誰もいないキッチン。
ほんの30分前だったら、ここにはクルーが全員揃っていた。
今日のメニューはどうしても熱々のものを皆に食べさせてやりたかったから、給仕をしていておれは皆と一緒の
テーブルに着くことが出来なかった。
一度、ナミさんになんで一緒に食べないのかと怒られた。
でも、これは料理人としての我侭。

うまいものを皆に食べてもらいたい。

ナミさんの愛の指導を受けてから、おれも出来るだけ皆と一緒に取れるようなメニューを考えるようになったけれども。

今日は特別な日。このクルーの誰にも告げてないおれだけの特別な日。
だから、おれの一番得意なメニューを食べて欲しかった。





人を祝うことは好きだけど、人から祝われるのは昔から苦手だった。
小さな頃に親に見離され、それから一度も祝ってもらったことは無かった。
自分は本当に人から祝ってもらえる価値のある人間なのかと・・・
またバラティエで開かれる誕生日パーティーに憧れていた時期もあった。
でも自分は作業で皆に遅れまいと必死だったから・・・
あのオーナーに甘えることもできなかったことも一因だろうと思う。





後片付けもほとんど終わり、今度は自分の食事を取ろうとカウンターに準備を進めていた。いつもの夕食時には
姿を見せないワインボトルとグラスを用意して。
用意を終わらせ、スツールに腰を下ろし、今度はワインのコルクを抜いて、そっとグラスに注ぐ。
そっとグラスを持ち上げ、グラスの縁に口づけた。





「誕生日おめでとう」




自分の背後から声がした。


この部屋には誰もいないと思っていたのに・・・
気配なんて感じてなかったのに・・・
そして・・・この声は・・・
なんで、おれの特別な日を知っている・・・


身体は何も言うことを聞かなくなった。グラスに口づけたまま、瞬きすら忘れてしまったかのように動けなくなった。
そんな身体とは反対に、頭の中はいろんな声がそれも一斉に飛び交うような状態だった。
1つずつ解決させようと、心を落ち着けようとしたけれども。
あの声、それも一言だけでおれの思考回路はパニックを引き起こしてしまったようだ。
何一つ解決することが出来なかった。

コツコツとこちらに近づいてくる足音。

その音1つずつが、おれの身体の動きを思い出させる鍵だったようで・・・
おれの後ろで足音が止まる頃にはグラスをカウンターに置けるほど身体の動きは元に戻っていた。
思考回路は未だパニックを起こしたままだったけれど。


「今日だっただろ」


いつもとは違う声。
この男にしては自信のなさそうな小さな声で尋ねてきた。
普段の声なら反論しようと思えるのに、こちらまで小さな声になってしまう。


「なんで・・・知ってる???」
「・・・毎年、この日になると同じメニューがでてくるから・・・何かあるのかと」
「だ、だからって誕生日だとは考えねぇだろ」
「おまえと一緒に船に乗るようになってから、一度も誕生日パーティー開いてないだろ。

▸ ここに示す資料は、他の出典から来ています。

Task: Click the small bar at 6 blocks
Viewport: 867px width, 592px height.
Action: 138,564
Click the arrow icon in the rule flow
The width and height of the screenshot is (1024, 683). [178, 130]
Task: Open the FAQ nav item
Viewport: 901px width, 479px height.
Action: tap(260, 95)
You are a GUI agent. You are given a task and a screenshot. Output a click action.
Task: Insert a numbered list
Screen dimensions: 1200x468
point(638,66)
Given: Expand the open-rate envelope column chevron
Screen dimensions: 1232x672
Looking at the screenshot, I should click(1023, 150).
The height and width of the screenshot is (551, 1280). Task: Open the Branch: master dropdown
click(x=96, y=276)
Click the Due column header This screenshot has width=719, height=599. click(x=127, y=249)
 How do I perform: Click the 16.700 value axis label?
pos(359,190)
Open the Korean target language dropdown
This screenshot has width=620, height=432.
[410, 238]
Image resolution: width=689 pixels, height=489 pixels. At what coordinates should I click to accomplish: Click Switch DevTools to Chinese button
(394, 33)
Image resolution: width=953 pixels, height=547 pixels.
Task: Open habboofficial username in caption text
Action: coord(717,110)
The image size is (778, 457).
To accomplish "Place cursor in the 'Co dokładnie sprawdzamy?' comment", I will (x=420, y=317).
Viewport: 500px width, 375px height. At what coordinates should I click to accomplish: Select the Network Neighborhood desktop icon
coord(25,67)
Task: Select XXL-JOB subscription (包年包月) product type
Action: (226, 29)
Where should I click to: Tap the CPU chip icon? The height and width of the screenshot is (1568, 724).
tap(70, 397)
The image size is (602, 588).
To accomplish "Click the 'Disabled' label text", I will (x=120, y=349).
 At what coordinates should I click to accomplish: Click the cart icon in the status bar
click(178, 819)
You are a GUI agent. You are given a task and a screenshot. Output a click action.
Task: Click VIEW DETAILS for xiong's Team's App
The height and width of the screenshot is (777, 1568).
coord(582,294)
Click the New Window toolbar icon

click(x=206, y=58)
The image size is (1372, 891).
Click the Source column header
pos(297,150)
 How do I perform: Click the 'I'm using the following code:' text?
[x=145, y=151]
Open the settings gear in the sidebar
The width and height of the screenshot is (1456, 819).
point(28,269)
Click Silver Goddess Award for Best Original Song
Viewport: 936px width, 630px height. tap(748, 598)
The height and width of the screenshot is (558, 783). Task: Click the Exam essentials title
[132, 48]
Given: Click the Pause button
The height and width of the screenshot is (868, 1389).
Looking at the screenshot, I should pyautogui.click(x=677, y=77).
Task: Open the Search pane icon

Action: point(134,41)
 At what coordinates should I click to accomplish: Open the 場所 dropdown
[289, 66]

ほかの仲間はいつも
 張り切っているのに」


この男は気が付いていたのか・・・
絶対に気が付かないと思っていたのに・・・
それもよりによって、この男に・・・


いつも張り合ってばかりの関係。
それがいつの間にか、この男から目が離せなくなって。
レディに捧げるような気持ちが、あの男に向いてしまって。
引き返せないところまで来ていて。
それなら、この張り合ってばかりの関係を続けていこうと心に決めて。




あいつへの恋心を封印して。




なのに、この男の一言で封印していたものが解き放たれてしまった。





「好きだ。・・・一緒に祝ってくれるとうれしい・・・」


ゆっくりと男の方へと向きを変え、いつの間にかしっかりと見ることができなくなっていた瞳をしっかり捉える。
自然と言葉が出てきていた。





「最初っから、そのつもりでここに来た。おれも好きだ」


目の前にいた男の意外にも温かい口唇がそっと眦の雫を掬ってくれた。






END
















なんて素敵なサプライズ!ゾロ、やるなあ。
好きだから、ちゃんとサンジのこと見てたんだよね。だから気付いたんだ。